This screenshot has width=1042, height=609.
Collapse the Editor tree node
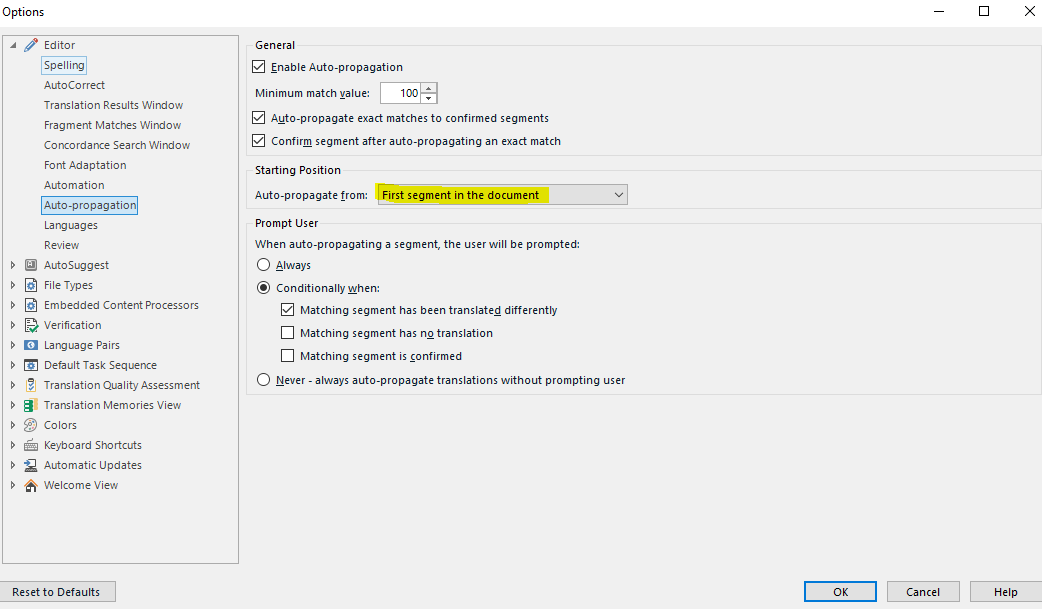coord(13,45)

...

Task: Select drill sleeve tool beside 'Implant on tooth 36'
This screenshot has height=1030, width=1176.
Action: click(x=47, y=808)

---

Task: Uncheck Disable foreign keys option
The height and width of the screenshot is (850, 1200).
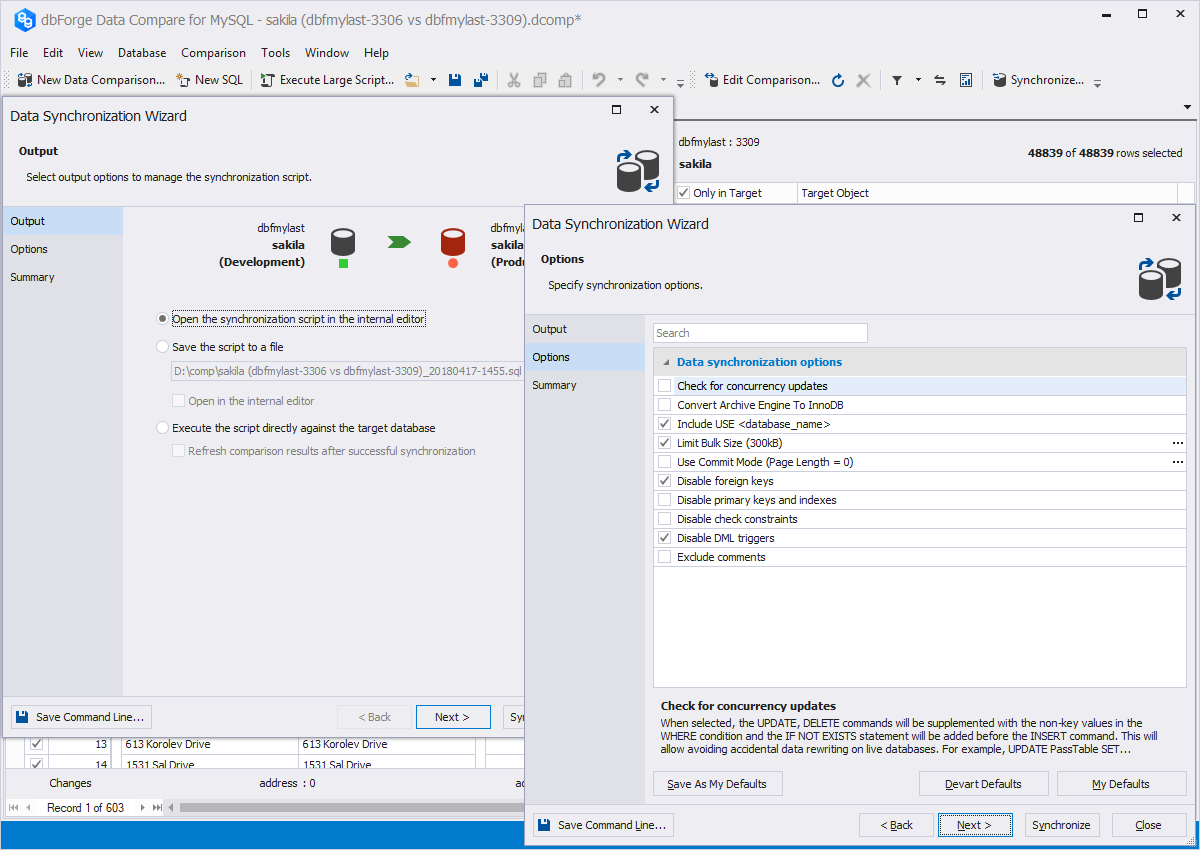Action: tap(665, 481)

— Directions —
Rewrite the items starting with the line containing "This screenshot has width=1042, height=609." and going on through the line containing "coord(13,45)", with "Collapse" changed to "Expand" and nothing else altered. Leave the pictures out.

— Result of this exercise —
This screenshot has width=1042, height=609.
Expand the Editor tree node
coord(13,45)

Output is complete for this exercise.